- AVAILABLE DATA:
━━━━

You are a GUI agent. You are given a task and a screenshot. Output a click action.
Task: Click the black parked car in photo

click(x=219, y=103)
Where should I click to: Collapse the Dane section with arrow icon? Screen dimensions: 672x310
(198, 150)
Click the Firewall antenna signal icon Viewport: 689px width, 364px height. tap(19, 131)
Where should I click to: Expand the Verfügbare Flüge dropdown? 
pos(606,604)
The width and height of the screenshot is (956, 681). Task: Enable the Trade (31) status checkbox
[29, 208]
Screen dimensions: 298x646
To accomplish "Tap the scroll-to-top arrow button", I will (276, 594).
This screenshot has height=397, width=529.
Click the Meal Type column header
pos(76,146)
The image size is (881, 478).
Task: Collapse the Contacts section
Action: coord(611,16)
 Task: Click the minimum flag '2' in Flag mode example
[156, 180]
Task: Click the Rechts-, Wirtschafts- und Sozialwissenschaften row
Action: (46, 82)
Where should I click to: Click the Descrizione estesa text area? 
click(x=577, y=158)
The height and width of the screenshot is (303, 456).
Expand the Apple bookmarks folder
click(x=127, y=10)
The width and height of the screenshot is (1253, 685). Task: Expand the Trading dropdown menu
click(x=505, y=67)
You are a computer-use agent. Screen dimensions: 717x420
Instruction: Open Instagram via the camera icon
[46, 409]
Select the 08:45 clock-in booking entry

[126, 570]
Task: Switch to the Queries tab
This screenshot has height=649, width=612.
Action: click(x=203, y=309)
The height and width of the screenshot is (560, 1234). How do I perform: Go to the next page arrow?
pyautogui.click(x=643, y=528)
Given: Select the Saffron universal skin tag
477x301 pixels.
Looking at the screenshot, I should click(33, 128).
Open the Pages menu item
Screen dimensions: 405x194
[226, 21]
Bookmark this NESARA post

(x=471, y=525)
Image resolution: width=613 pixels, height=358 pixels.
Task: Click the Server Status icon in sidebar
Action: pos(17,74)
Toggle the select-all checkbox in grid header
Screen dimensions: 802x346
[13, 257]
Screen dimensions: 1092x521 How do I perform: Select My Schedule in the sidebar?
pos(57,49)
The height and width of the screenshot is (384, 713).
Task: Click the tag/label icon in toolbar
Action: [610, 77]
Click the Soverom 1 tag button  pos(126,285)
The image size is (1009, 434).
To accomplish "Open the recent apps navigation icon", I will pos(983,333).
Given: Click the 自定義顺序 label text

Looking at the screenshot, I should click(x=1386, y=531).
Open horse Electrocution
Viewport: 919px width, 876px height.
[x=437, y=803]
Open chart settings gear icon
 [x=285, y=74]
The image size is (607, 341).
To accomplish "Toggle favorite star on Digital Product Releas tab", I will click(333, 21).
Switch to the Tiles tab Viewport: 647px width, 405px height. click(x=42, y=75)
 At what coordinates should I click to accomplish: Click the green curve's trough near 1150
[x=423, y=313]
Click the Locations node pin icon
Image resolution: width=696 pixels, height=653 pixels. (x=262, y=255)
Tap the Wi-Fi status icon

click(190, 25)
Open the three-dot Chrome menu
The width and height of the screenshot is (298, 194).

━━━━

- WORK TO COMPLETE:
Find the word "Switch" in the listing above. Copy each line where it appears.

- ANSWER SECTION:
Task: Switch to the Queries tab
Switch to the Tiles tab Viewport: 647px width, 405px height. click(x=42, y=75)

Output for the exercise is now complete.